Трубку сняла Катерина Мироновна, она и сообщила Нилке приятную новость: Рене обещал приехать уже завтра.
– Что ему здесь делать? – Сердце совершило такой кульбит, что Нилка непроизвольно поднесла руку к груди.
– По-моему, он к тебе приедет, – подколола внучку баба Катя.
– Что ему здесь, дом свиданий? – продолжала ворчать Нилка.
– Тю! Что это с тобой? – проницательно сощурилась Катерина Мироновна. – На себя не похожа.
– А то! – горячилась Нилка. – Нечего ему здесь делать. Мне работать надо, и вообще я скоро уезжаю в техникум.
Неудовлетворенное желание перегорело, оставив после себя привкус разочарования. Заглушая его, Нилка создавала очередной шедевр – на подрамнике у нее был растянут палантин из тонкой шерсти, глаз и рука были верными, и мазок ложился ровный, и все было бы просто чудесно, если бы не мысли – они размножались со скоростью, которой бы позавидовала мушка дрозофила, и были такими же уныло-одинаковыми.
Откуда им взяться, радостным?
Лето в середине, на участке вот-вот зацветут анемоны, а Рене ни разу не появился. Чем он так занят?
Конечно, целуется со своей овцой. Что еще он может делать?
И отлично. И пусть. Она уедет на занятия в техникум и больше не увидится с ним. Никогда.

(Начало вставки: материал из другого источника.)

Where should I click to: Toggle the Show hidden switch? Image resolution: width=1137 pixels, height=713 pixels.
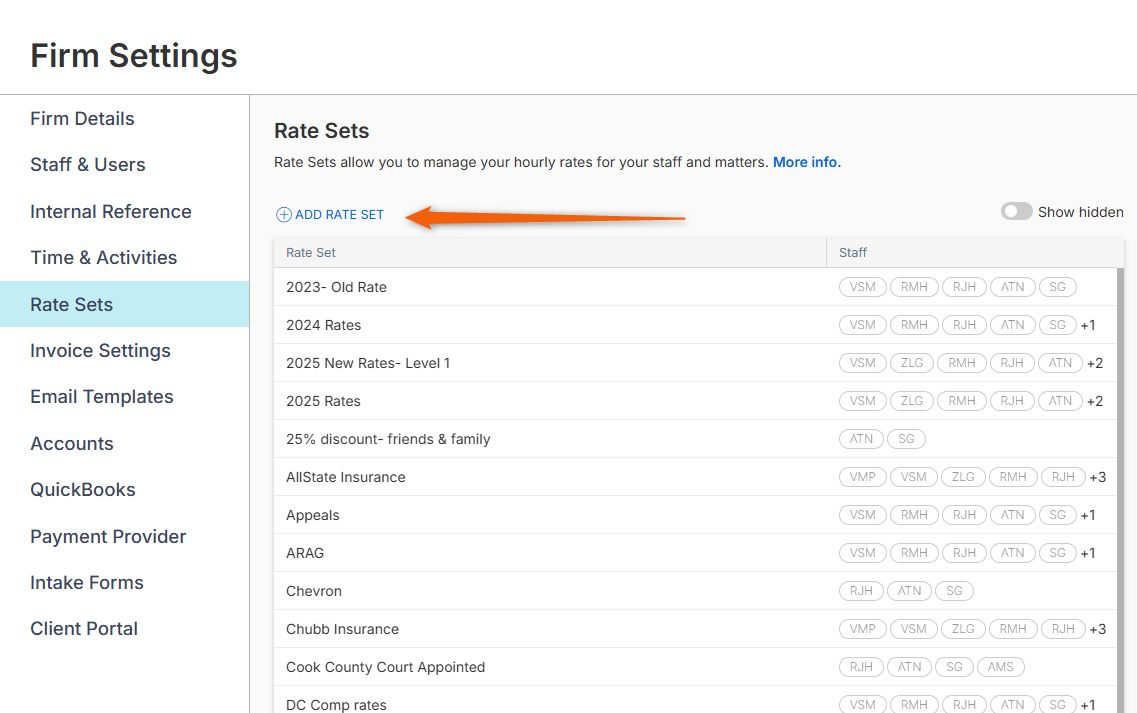pos(1016,212)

Никогда – это очень долго.
Глухое отчаяние незаметно трансформировалось в глухую злость: и не нужен ей никто, кроме бабушки и картин Лин.
– Уезжаешь, и что? – недоумевала Катерина Мироновна.
– А то! – испытывая трудности с аргументацией, повторила Нилка. – Нечего ему здесь делать. Будет мне тут рассказывать о своей девушке – больно надо.
– Тьфу, – плюнула баба Катя устремляясь к выходу.
– Вечно у тебя я виновата. – У Нилки опустились руки. – Нет чтобы на моей стороне выступить и сказать этому твоему любименькому Ренеше: забудь сюда дорогу.
– Сама и скажи, – бросила через плечо бабуля и с оглушительным звуком захлопнула дверь в Нилкину комнату.